Car voyez-vous, au fond, c’est bien de cela dont il s’agit. Si les riches deviennent plus riches, c’est sur votre dos. Ils vous prennent pour des moutons qu’il s’agit de tondre. Ils vous prennent pour des veaux auxquels on laisse croire que c’est en empruntant le chemin de l’abattoir qu’ils pourraient, à terme, espérer en une vie meilleure.

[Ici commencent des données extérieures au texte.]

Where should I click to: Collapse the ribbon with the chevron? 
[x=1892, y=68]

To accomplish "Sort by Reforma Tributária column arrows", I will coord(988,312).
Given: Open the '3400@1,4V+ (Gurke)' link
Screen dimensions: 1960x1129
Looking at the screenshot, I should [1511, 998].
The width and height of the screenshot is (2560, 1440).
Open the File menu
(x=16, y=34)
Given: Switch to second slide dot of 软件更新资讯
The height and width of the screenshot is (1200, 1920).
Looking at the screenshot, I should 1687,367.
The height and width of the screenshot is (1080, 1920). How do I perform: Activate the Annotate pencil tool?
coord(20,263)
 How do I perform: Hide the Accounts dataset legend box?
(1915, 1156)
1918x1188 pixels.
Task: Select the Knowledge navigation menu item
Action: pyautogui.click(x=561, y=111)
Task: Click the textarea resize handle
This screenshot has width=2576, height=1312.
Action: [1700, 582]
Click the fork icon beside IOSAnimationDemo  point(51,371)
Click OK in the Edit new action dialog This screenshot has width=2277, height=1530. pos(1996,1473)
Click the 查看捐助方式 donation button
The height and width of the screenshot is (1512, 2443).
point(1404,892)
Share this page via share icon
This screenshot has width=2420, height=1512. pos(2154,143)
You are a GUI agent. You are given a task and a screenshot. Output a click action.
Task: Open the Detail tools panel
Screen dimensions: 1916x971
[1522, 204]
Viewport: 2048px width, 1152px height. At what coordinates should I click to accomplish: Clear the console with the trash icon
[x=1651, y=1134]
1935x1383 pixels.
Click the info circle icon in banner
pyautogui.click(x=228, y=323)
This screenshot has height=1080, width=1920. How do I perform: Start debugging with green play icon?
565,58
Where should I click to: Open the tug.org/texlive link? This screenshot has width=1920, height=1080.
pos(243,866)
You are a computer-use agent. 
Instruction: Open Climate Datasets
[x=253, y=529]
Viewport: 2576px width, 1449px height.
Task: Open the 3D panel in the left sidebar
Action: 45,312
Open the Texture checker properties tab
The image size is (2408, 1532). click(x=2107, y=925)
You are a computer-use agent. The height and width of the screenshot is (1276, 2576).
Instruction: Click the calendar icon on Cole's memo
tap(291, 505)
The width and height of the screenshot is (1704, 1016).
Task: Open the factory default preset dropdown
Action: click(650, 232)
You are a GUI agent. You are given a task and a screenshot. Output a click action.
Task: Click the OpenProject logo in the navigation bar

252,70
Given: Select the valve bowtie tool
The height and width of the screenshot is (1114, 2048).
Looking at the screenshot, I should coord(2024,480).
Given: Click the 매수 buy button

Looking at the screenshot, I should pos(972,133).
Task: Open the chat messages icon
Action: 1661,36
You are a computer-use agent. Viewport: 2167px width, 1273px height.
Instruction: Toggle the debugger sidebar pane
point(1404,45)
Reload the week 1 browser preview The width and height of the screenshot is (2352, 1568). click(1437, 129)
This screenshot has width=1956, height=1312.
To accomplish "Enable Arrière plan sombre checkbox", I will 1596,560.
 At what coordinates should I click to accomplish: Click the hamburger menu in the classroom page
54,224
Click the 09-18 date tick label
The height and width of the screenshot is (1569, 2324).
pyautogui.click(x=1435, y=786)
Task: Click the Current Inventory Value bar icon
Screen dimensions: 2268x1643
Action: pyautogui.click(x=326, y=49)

Ils vous prennent pour des cons !
Or si vous croyez encore les imbécilités qu’ils vous servent, si vous pensez réellement que cela finira par retomber, et si vous pensez par ailleurs réellement que vos difficultés proviennent en réalité de tous ceux qu’ils vous désignent comme des profiteurs et des assistés, des fainéants et des planqués, alors – pardon de vous le dire – vous leur donnez raison.
Voilà ce qui me désespère, que vous puissiez une fois de plus leur donner raison.
(Et les plus cons se rassureront en se disant que ce ne sont là que les paroles pompeuses d’un bobo parisien qui a la vie facile. Certes. Mais voyez-vous, ce n’est que cela un bobo : un type qui aurait suffisamment d’oseille pour s’installer dans un quartier coquet et bourgeois, où il vivrait au milieu de gens aisés et à l’abri de toute insécurité, et se mettrait à voter pour ses propres intérêts, à droite donc ; un type qui pourtant a fait le choix de vivre dans un quartier populaire, parce qu’il considère que c’est seulement où il y a de la mixité qu’il y a de la vie ; un type qui conscient de sa situation privilégiée, et parce qu’il croit en l’idée de redistribution, se réjouit de payer des impôts et vote à gauche en espérant en payer davantage. Bourgeois par le portefeuille mais bohème dans ses amitiés, voilà le bobo… Mais savez-vous où a commencé la détestation du bobo ? A droite. Tout simplement parce que le bobo est un traître à sa classe, celle des bourgeois, ceux qui en ont à la fois le portefeuille et ce mode de vie où l’entre-soi est la règle.)